Scan the lines below for the string "computer" and report how many lines contain it, giving only the number.

Pixel coordinate grounding data.

......

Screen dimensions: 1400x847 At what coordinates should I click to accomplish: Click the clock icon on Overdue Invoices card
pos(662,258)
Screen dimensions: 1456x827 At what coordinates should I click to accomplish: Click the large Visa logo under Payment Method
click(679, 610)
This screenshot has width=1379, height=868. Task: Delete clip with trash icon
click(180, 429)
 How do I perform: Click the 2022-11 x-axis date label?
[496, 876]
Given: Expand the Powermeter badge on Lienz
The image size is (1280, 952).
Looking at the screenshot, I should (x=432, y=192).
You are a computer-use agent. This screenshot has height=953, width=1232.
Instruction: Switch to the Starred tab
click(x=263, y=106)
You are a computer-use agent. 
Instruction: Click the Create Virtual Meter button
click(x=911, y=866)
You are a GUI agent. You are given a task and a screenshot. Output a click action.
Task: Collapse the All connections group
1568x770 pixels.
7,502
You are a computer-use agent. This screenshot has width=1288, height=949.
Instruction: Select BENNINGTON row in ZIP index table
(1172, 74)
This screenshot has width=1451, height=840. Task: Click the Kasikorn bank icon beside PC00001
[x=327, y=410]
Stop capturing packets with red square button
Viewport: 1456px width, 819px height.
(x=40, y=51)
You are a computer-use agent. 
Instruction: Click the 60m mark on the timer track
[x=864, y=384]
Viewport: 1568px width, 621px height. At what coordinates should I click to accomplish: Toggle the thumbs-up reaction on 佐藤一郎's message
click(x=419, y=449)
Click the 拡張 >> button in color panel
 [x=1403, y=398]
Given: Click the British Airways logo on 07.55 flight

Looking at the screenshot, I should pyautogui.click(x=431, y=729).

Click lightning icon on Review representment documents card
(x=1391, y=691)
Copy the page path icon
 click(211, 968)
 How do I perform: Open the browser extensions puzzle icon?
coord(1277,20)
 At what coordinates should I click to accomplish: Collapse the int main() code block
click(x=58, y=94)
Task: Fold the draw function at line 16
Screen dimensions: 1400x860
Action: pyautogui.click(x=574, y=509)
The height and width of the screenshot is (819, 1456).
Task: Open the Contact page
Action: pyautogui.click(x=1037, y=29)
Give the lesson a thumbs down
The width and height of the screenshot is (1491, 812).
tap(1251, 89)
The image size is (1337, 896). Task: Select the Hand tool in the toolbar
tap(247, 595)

......

ANSWER SECTION.
4